# START OF EXTRACTED RECORDS
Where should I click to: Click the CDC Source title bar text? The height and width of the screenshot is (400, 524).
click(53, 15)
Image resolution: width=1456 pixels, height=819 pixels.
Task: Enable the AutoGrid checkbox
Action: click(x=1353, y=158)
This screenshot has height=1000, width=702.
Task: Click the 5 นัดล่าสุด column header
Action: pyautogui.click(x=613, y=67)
# END OF EXTRACTED RECORDS
Please write out the lines above exactly as they appear.

EXERCISE OUTPUT.
Where should I click to: Click the CDC Source title bar text? The height and width of the screenshot is (400, 524).
click(53, 15)
Image resolution: width=1456 pixels, height=819 pixels.
Task: Enable the AutoGrid checkbox
Action: click(x=1353, y=158)
This screenshot has height=1000, width=702.
Task: Click the 5 นัดล่าสุด column header
Action: pyautogui.click(x=613, y=67)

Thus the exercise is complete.